SNP conference: Nicola Sturgeon's strategy

Sturgeon Image copyright PA

An intriguing, thoughtful speech from Nicola Sturgeon to close the SNP conference in Aberdeen.

Principally, of course, she laid out the strategy to be pursued with regard to her plan for a further independence referendum.

Perhaps I might draw attention to a couple of points arising from that. Firstly, she openly acknowledged that there are those in the wider public who are leery about the notion of a second plebiscite.

They were, said the first minister, feeling "nervous and anxious, perhaps even resentful". Her appeal then was not to the faithful in the hall but to those outside who need convincing.

Secondly, she sought to influence the nature of political debate in Scotland and more generally, urging polite discourse. In particular, she reminded her own party's supporters that they should argue "at all times, with courtesy, understanding and respect".

Thirdly, she placed the demand for a referendum in the context of affording popular choice to Scotland - and not just an SNP project. She quoted Canon Kenyon Wright's famous remark: "We say yes and we are the people". Delivered to another female Conservative prime minister.

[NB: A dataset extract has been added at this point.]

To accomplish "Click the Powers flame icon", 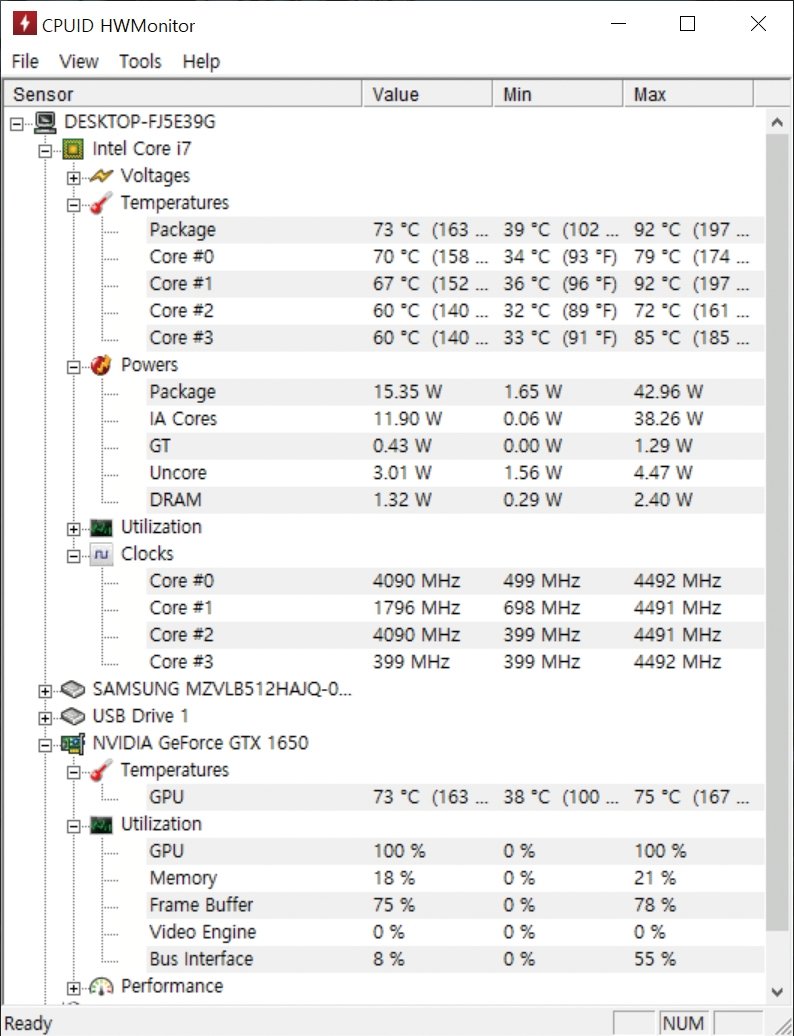I will (101, 365).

Her argument was that it would be "unsustainable" for the Prime Minister to continue to resist a referendum within the timetable set out by the First Minister once the Scottish Parliament has underlined that demand, as it is expected to do next week.

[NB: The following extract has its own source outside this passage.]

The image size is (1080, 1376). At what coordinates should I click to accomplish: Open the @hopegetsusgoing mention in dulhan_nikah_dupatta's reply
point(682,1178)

Fourthly - and most significantly - she began to set out the terms for her pitch should an independence referendum come about. It was interesting to note that membership of the European Union per se featured relatively little in that analysis.

Yes, she talked about Scotland as a proud, open, inclusive European nation. But the emphasis was not solely - or even substantially - on the EU.

Image copyright PA

Brexit may be the trigger for the referendum but it appears that it is not the first minister's focus with regard to the referendum. That reflects, of course, the fact that there is precious little sign of zeal for the EU, even in Remain-voting Scotland. There are many, indeed, who voted Yes in 2014 but Leave in 2016.

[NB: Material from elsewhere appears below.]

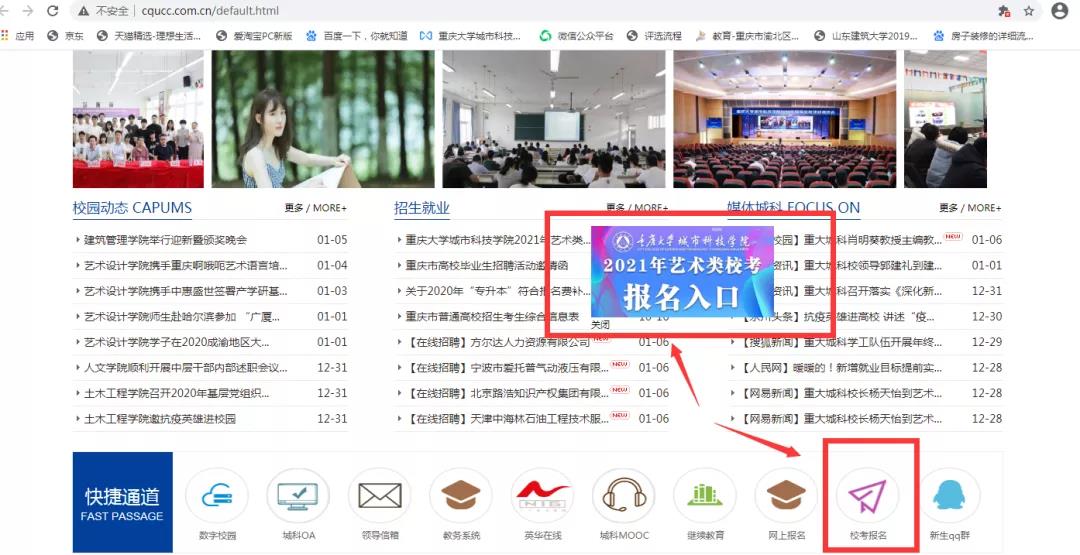Open the browser profile avatar icon
Image resolution: width=1080 pixels, height=555 pixels.
[x=1059, y=11]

Rather, the First Minister focused upon what sort of country Scotland is and might become. To do so, she characterised the UK offer as driven by a hard Right, Brexiteer Tory administration - which she envisaged as enduring for a substantial period.

She was offering an "inclusive" Scotland in contradistinction to that depiction. In short, she was not suggesting that Scots might choose between membership of the UK and membership of the EU.

Competing visions

The choice would be between "progressive" Scotland and reactionary UK. Between competing visions of the economic future. She translated this choice into a range of issues, most notably attitudes to immigration.

There had to be, she acknowledged, a response to concerns over immigration. She knew that from her own constituency. But, equally, she depicted Scotland as relatively welcoming and open, for example to EU citizens already here.

There were other elements too in which she contrived to create a choice for the people of Scotland. In each case, she characterised the UK offer in her own terms - and then positioned Scotland in contradistinction. For example, a choice between Trident nuclear renewal or investment in public services.

As I said at the outset, intriguing.